The Federal Reserve Should Not Be a ZIRP Soup Kitchen for Financial Markets
Consequently Social Liberalism is really what has corrupted this Federal Reserve, and no I am not a conservative, in fact I have no political affiliation, other than maybe a person interested in price discovery and the beauty of free markets without Fed controlled manipulation of asset prices. But if these folks are going to let their politics interfere with basic economic reasoning and theory, then we need to start treating them like politicians and voting them in or out of office every two years.

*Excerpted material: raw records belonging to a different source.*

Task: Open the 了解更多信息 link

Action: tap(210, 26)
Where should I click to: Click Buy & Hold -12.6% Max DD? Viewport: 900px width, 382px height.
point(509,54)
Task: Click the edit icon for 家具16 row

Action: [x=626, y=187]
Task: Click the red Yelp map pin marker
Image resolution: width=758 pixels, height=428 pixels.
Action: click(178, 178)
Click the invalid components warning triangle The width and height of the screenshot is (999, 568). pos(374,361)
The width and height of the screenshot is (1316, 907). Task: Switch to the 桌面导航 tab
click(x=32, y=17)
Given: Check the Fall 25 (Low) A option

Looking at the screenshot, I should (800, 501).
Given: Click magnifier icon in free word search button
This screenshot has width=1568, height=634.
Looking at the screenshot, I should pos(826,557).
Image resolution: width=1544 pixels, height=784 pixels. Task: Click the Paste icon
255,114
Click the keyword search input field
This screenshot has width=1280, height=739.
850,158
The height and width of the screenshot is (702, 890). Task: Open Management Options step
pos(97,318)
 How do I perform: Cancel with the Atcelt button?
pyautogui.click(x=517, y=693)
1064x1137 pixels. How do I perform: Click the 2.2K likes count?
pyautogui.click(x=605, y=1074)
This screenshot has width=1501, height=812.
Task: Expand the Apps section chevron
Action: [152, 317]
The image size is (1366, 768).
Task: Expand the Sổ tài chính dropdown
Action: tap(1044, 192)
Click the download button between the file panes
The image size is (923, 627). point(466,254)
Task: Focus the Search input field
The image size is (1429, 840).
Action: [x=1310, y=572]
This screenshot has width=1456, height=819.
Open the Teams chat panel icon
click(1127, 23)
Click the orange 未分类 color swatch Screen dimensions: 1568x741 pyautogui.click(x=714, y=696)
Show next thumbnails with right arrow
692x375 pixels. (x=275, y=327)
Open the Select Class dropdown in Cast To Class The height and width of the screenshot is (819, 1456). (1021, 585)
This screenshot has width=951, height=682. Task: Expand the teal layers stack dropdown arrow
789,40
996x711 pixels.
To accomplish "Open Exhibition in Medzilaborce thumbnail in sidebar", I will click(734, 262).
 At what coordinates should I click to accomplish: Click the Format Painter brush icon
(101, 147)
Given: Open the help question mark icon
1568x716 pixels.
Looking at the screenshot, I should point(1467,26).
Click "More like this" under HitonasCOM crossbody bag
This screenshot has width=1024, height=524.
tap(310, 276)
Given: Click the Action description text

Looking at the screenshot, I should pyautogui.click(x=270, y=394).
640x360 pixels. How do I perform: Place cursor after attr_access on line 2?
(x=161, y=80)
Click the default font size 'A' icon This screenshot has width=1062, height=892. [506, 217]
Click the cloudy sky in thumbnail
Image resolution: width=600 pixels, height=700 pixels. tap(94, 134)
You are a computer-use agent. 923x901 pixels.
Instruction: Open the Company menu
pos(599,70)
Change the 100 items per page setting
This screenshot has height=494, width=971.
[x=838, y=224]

And I would clean house with this Federal Reserve, they are incompetent, irresponsible risk takers with Monetary Policy, and with a 5.9% unemployment rate and a 25 basis point Fed Funds Rate, motivated by their ‘Feel Good Do Goodism’ liberal bearings have lost all objective economic reality! These people should have become social workers instead of objective ‘data dependent’ economists. The financial system doesn`t need any more ZIRP handouts to ‘fix’ things, or break things so that they can be ‘fixed’ again, what they need is for the Federal Reserve to get out of financial markets, return interest rates to more normalized conditions, and stay out of financial markets for good in terms of asset purchases. Enough of this Social Welfare Mentality for Financial Markets!